- Reading text -
>>>

In 2023, after pushing a state law that would heavily restrict drag shows, Fine called drag queen story time events “the gateway propaganda to this evil” and remarked, “If it means erasing a community because you have to target children, then damn right we ought to do it.” The South Florida Sun-Sentinel has deemed him “the bully of Brevard.”
Speaking to JTA last year during the height of a statewide controversy over a school in his district pulling an illustrated version of “The Diary of Anne Frank” from shelves, due to objections to a panel depicting Frank’s same-sex attraction, Fine called the book “antisemitic” and an “Anne Frank pornography book.”
Halie Soifer, CEO of the Jewish Democratic Council of America, offered a blistering take on such behavior. “Randy Fine epitomizes Trump-era politics — he vilifies political opponents, espouses extremist views, and attacks our democracy. He does not represent or align with the values of the vast majority of Jewish Americans,” she told JTA.
Fine reserves much of his ire for the left.
“Charlottesville was a pimple on a gnat’s ass, compared to what’s happened to Jews on our college campuses in this country,” he said, regarding the 2017 far-right rally that ended with the death of a counter-protester. Yet he’s also been sharp against fellow Republicans whom he accuses of peddling antisemitism, most notably DeSantis, a one-time ally of Fine’s who signed huge chunks of his legislation intended to benefit Jews. Since their fallout, Fine and DeSantis staffers have sniped at each other online (among his critiques of the governor was over a recent visit to Ireland, a nation that sympathizes heavily with Palestinians over Israel).
Would Fine ever similarly turn against Trump, who himself has associated with antisemitic figures and who was widely seen as declining to unequivocally condemn the Charlottesville rally while he was in office?

<<<

- Material shown -
>>>

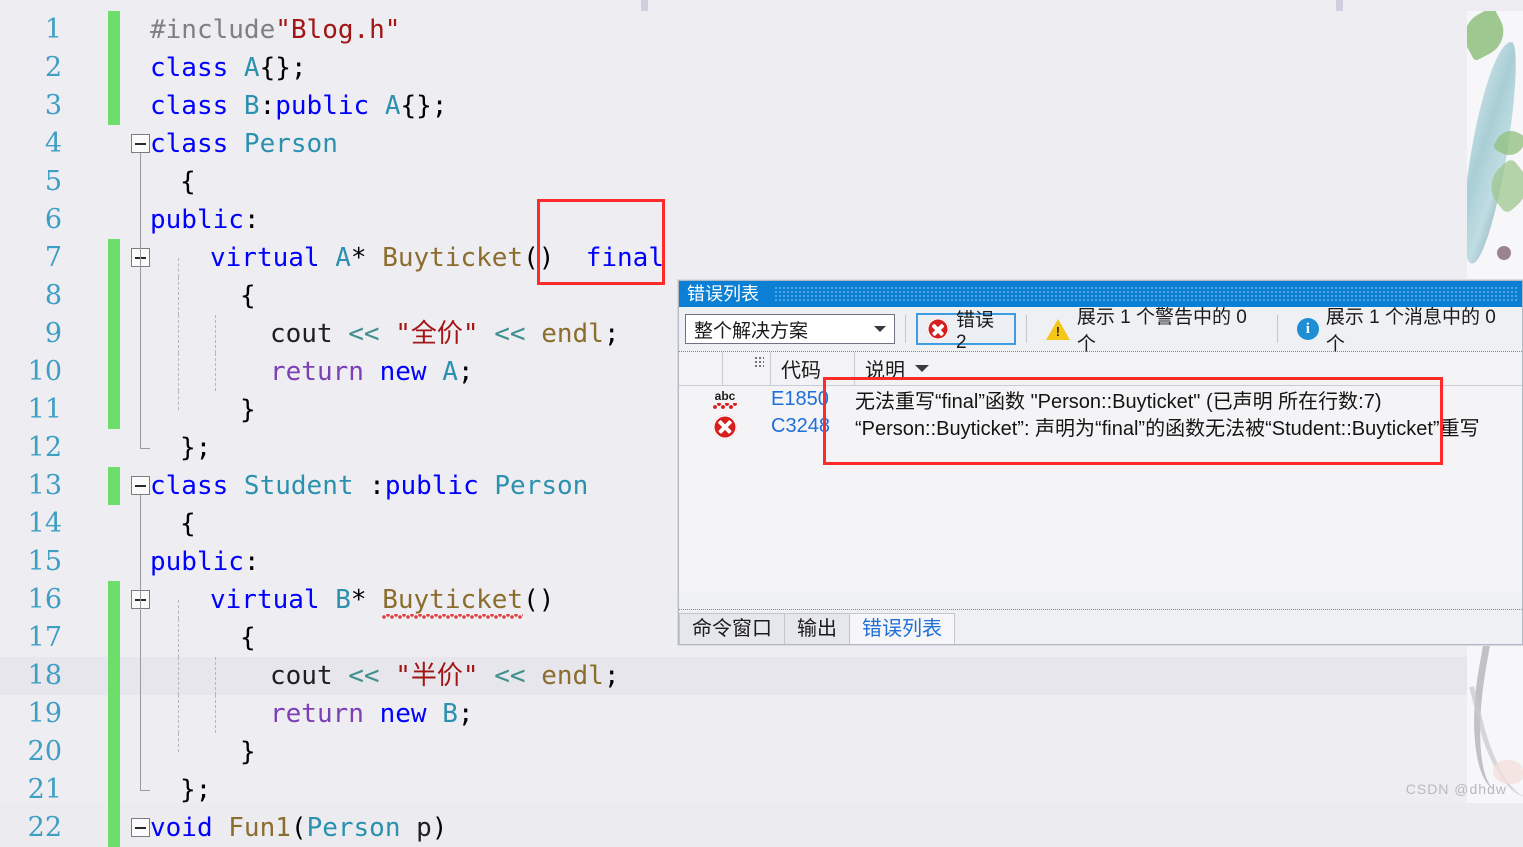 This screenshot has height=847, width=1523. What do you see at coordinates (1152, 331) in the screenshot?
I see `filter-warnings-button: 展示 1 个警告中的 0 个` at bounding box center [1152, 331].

<<<
>>>

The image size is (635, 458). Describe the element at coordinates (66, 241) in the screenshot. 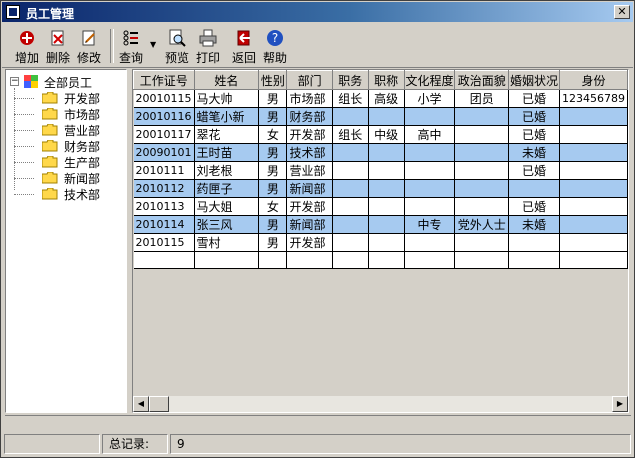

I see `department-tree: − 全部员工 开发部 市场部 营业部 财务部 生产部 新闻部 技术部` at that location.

<<<

- Prompt -
Continue the article about Randy Fine from its last sentence.

- Response area -
“That’s a hypothetical I don’t even have to entertain,” he insisted, citing some of Trump’s administration picks (Mike Huckabee, Marco Rubio, Elise Stefanik and Mike Waltz, the man he’s running to replace) as “people who were as hardcore on these issues as I am. … You couldn’t pick anybody more pro-Israel than these four.”
As for Matt Gaetz and Pete Hegseth, two other initial Trump cabinet picks who themselves have had associations with Christian nationalism and, in the case of Gaetz, hosted a Holocaust denier at the State of the Union: “I’m not involved in those, so I don’t know. I don’t know what’s going on there.” (Gaetz withdrew his nomination over mounting objections to his character and record, while Hegseth’s bid for secretary of defense appears to be in jeopardy as of this writing. One of Trump’s rumored replacements: DeSantis.)
As he looks ahead to Washington, Fine’s thoughts again turn to his mother, whose death came after a long battle with Alzheimer’s. “I’m going to get sad here, but my mom would be really happy I’m doing this,” he said. “I’m grateful because it gives me something to throw myself into.”
Correction (12/13/24): An earlier version of this article gave an incorrect first name for Randy Fine’s mother, Harriet. This has been corrected.